Named after the Afghan cameleers who were vital in the development and
exploration of the Australian outback, The Ghan is an epic train journey
that spans close to 3,000km across Australia’s vast and inspiring landscape.
This past August, writer Stephanie Zubiri and I traveled together nearly 3,000km from Darwin to Adelaide aboard The Ghan, an epic rail adventure across Australia’s vast and inspiring landscape. “Named after the Afghan cameleers who were vital in the development and exploration of the Australian outback from the 1860s to the early 1930s”, The Ghan — which this year celebrates its 90th anniversary — is the world’s longest north-to-south railway journey. We undertook this three-night cross-country train ride through Australia’s Red Centre for the October 2019 cover story of SilverKris, Singapore Airlines’ inflight magazine.

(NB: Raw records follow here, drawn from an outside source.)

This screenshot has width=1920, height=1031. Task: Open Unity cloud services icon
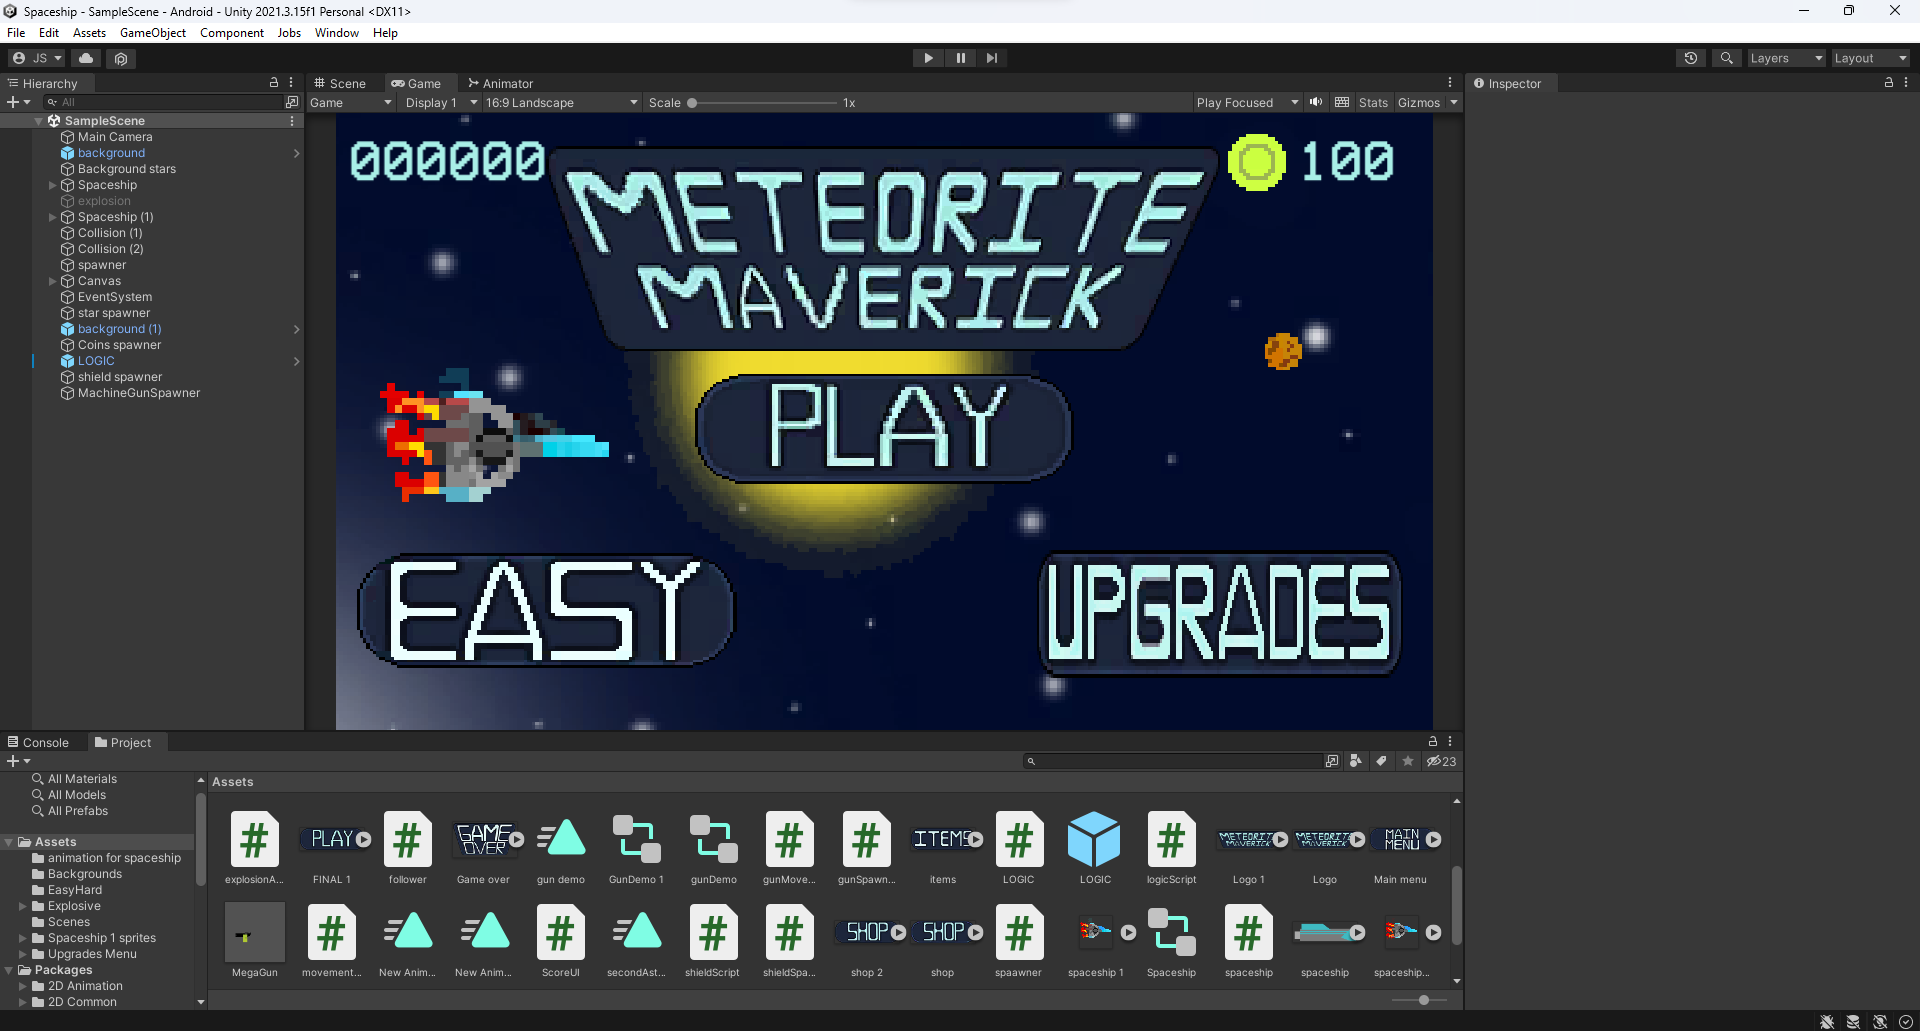point(87,58)
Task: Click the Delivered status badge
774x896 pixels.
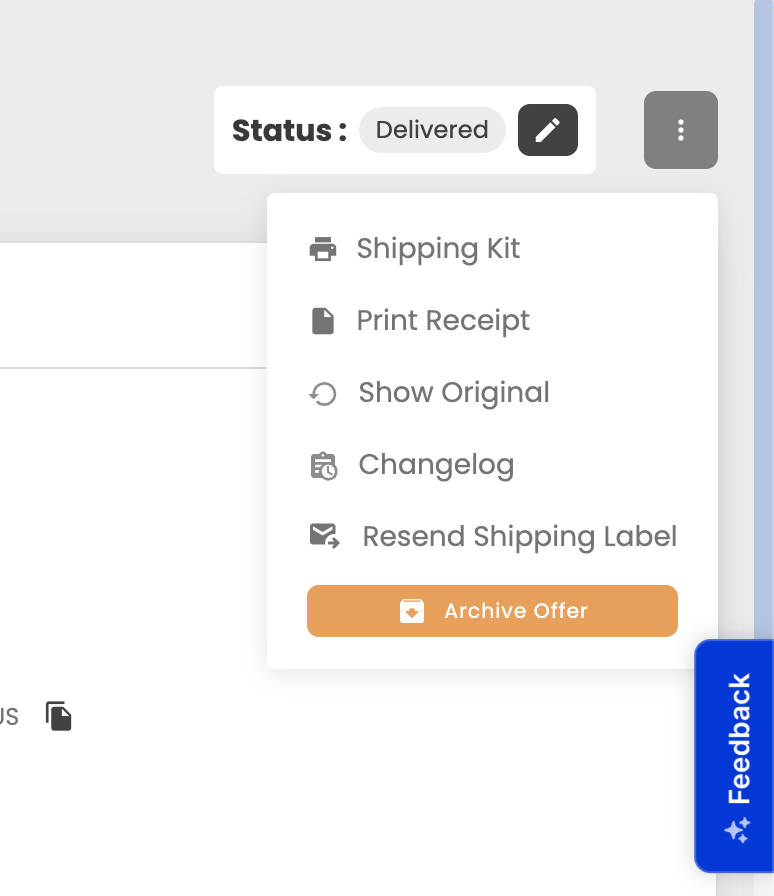Action: pyautogui.click(x=432, y=130)
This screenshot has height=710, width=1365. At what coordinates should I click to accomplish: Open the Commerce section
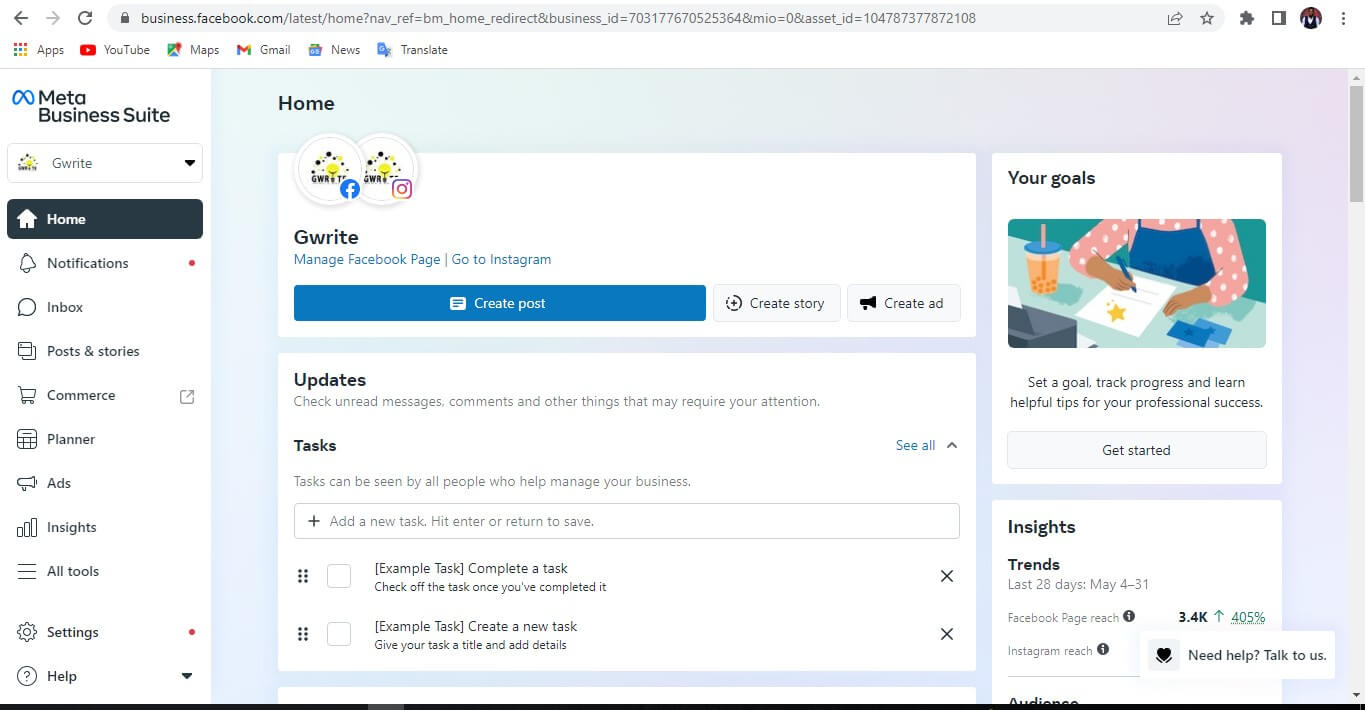pos(80,395)
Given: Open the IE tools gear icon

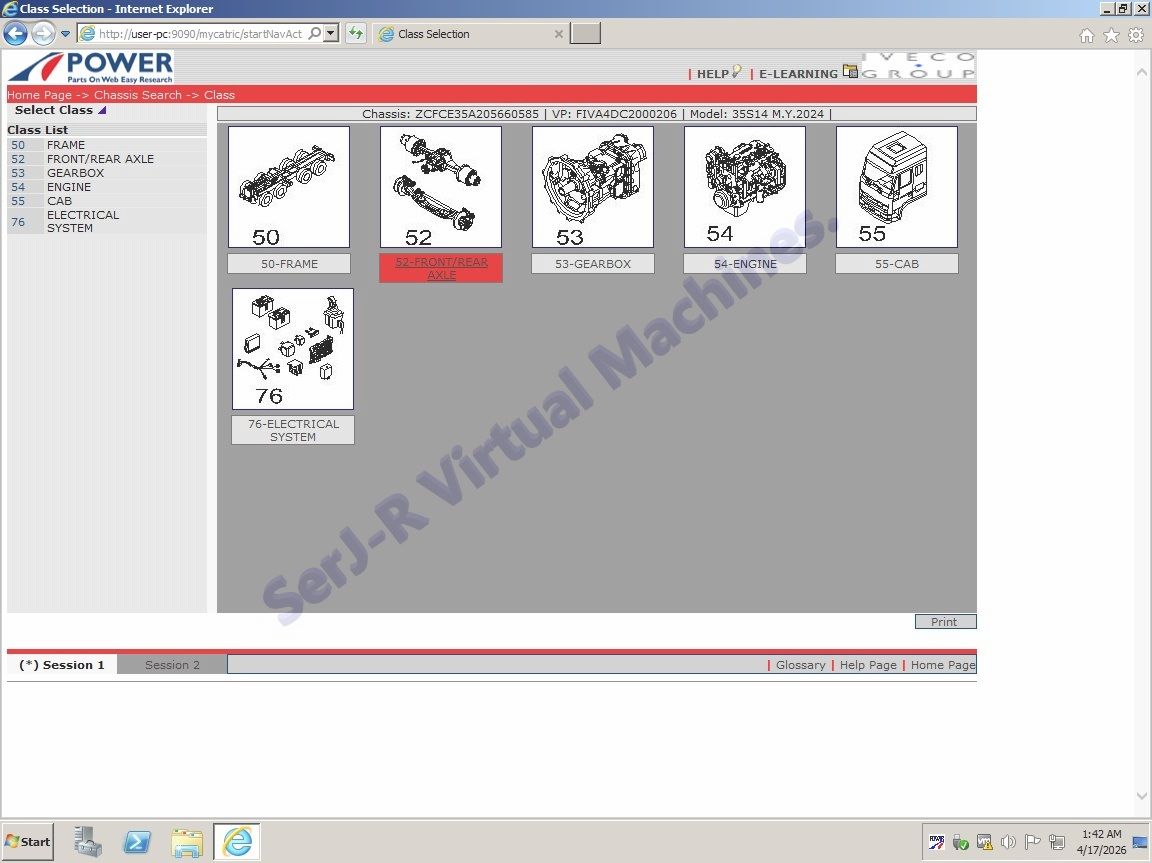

Stopping each morning for off-train excursions to experience “Indigenous paintings that adorn the rock face of Nitmiluk Gorge to the ghost gum trees that surround the historic frontier town of Alice Springs, and the wide, empty spaces of the South Australian desert, each stop [presented] a different landscape and a fresh insight into the rich local culture and pioneering frontier spirit that makes up this journey through the very heart of Australia.”
Over the course of my four days aboard The Ghan, there are two experiences that stand out to me. Firstly, I met so many fascinating new people from
Australia, New Zealand and beyond. The Ghan’s slow travel philosophy, coupled with every meal being shared with other passengers, means that conversing with new friends is easy and enjoyable. I am a people person — I love meeting them, sharing with them, getting to know them — and there is no better place for making new friends than on a cross-country train journey.
Secondly, as a photographer who lives in densely populated Singapore — a nation with the highest light pollution in the world — catching glimpses of the Milky Way is nearly impossible. However, every night when the sun set in the vast Australian outback, we were graced with its magnificent presence. My fondest memory of the entire rail adventure was in Manguri — at the train station just outside Coober Pedy — on the final night of our cross-country adventure, when the glorious galaxy magically appeared in the desert’s crisp night sky, stretching from the train to infinity.
It was the photography that I made here, as blue hour enveloped me, “the waxing crescent moon hover[ed] above, its thin outline making a perfectly round circle with just a smiling sliver at the bottom” and the stars exploded a billionfold across the night sky that graces the cover of this month’s SilverKris.